The truth is it’s often not about complex chains or multi-turn conversations, but about crafting a single, potent one-shot prompt that gives the AI everything it needs to deliver exceptional results.
Most AI interactions produce generic results because most prompts are generic. Well-engineered prompts transform AI from a simple text generator into a strategic partner.
Here are examples that deliver exceptional results.
1. The agile strategist: from document to action plan
The Model: Anthropic Claude Sonnet 4
The Prompt:
<doc>...</doc>
Analyse the document above. It was AI generated so you need to look past the exact text into what is actually meant. I need you to think critically and propose a plan to solve the problem described (not necessarily in the way it is described). Organise the work in a 2-week discovery (to reduce uncertainty and to create an initial prototype), and then 4 one-week sprints to develop the most important features of the MVP. Think in an agile way, deliver value soon, iterate.
Why it’s 10x:
This prompt doesn’t just ask for a summary, it demands:
- Critical analysis: acknowledging the input document might be flawed (AI-generated) and requires deeper interpretation.
- Problem solving: moving beyond the document’s literal description to address the underlying issue.
- Strategic planning: requesting a structured, actionable plan (discovery + sprints).
- Methodology adoption: instructing the AI to “think in an agile way,” focusing on iteration and early value.
Instead of just telling you what the document says, the AI becomes a project planner, outlining how to tackle the problem effectively. This saves hours of strategic thinking and initial planning.
Key characteristics:
- Contextual awareness: “It was AI generated so you need to look past the exact text…”
- Role assignment: “Think critically,” “think in an agile way.”
- Specific framework: “2-week discovery,” “4 one-week sprints,” “MVP.”
- Clear goal: “Propose a plan to solve the problem.”
2. The automated release notes scribe: diff to done
The Model: DeepSeek R1
The Prompt:
Write the release notes based on the git diff below:
<diff>...</diff>
Why it’s 10x:
This is a simple yet incredibly powerful prompt for developers. Manually writing release notes is tedious, error-prone, and time-consuming.

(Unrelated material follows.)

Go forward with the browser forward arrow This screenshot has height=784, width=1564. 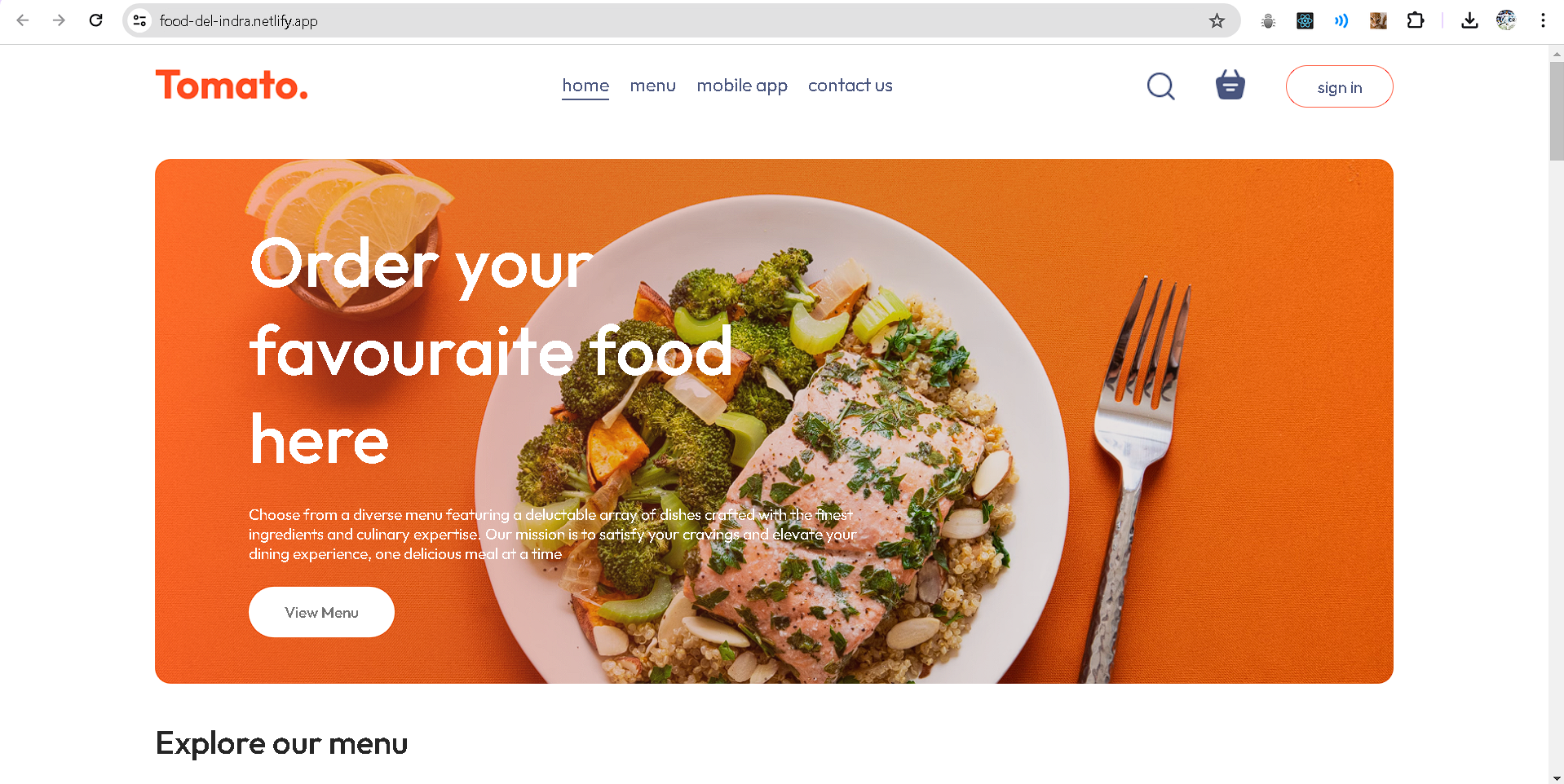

- Automation of a core task: directly translates technical changes into human-readable updates.
- Time savings: frees up developer time for coding rather than documentation.
- Consistency: ensures release notes follow a similar pattern based on the diff information.

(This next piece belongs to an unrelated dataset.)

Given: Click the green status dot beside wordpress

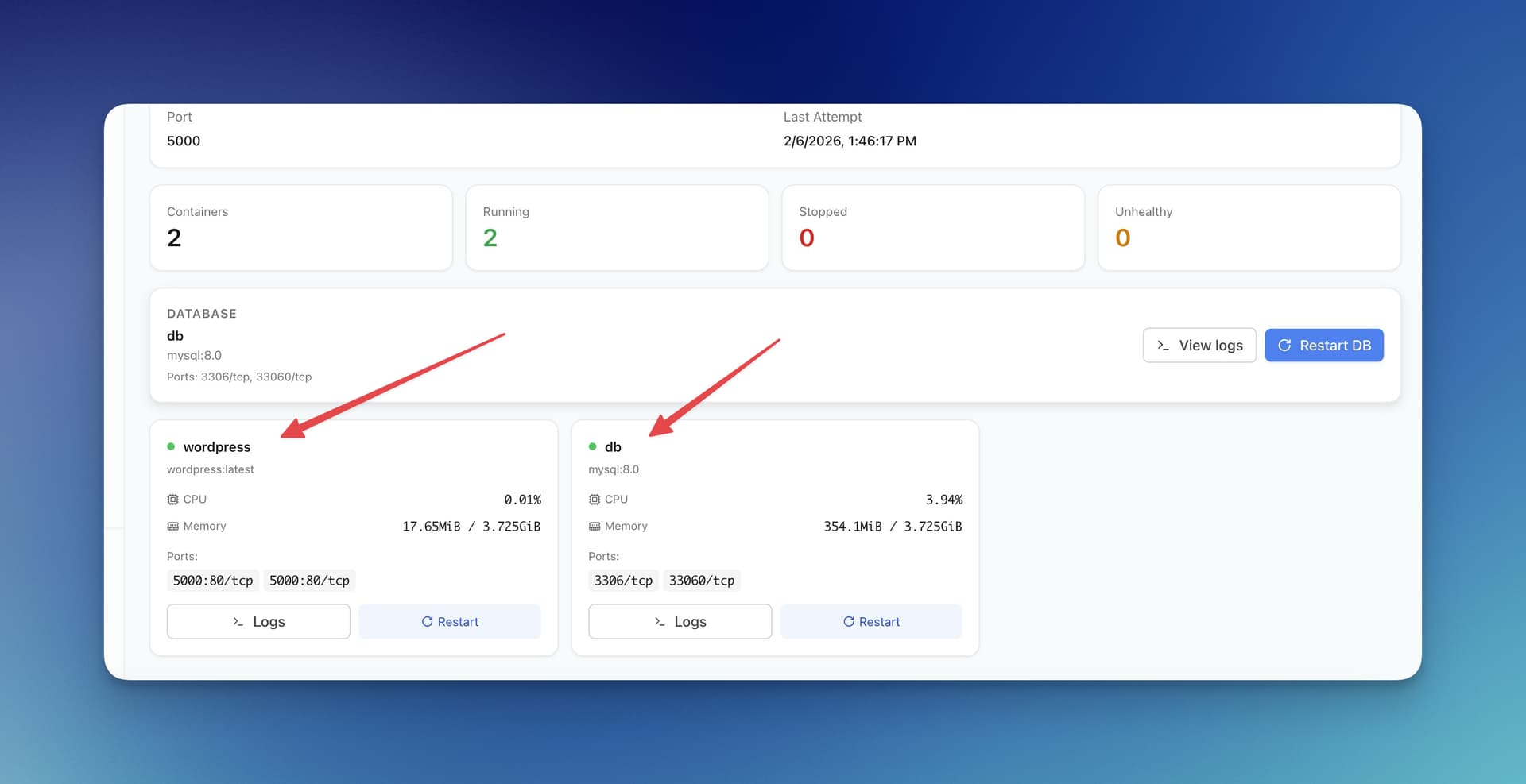Looking at the screenshot, I should pyautogui.click(x=171, y=446).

This prompt takes a raw, technical input and transforms it into a polished, user-facing output, streamlining a crucial part of the development lifecycle.
Key characteristics:
- Specific input format: Clearly states it’s working from a
. - Specific output format: “Write the release notes.”

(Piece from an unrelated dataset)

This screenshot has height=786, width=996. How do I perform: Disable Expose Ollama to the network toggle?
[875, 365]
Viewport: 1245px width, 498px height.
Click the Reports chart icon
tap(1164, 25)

- Direct instruction: No ambiguity in what needs to be done.
3. The multi-agent code refactor: optimising with precision
The Model: Anthropic Claude Sonnet 4 (Claude Code)
The Prompt:
This code is getting quite big and complex. Use 3 parallel agents to cleanup and optimise the code while maintaining the same functionality. You need to remove more code than you add.
Why it’s 10x:
Code refactoring and optimisation can be a daunting task. This prompt leverages the AI’s ability to process and restructure code at scale.
- Tackling complexity: addresses large, complex codebases that might be overwhelming for a human to refactor quickly.
- Conceptual parallelism: “Use 3 parallel agents” instructs the AI to consider multiple approaches or facets of optimisation simultaneously (e.g., one agent for readability, one for performance, one for dead code removal). Claude Code can actually spin up separate agents, processing the task in parallel.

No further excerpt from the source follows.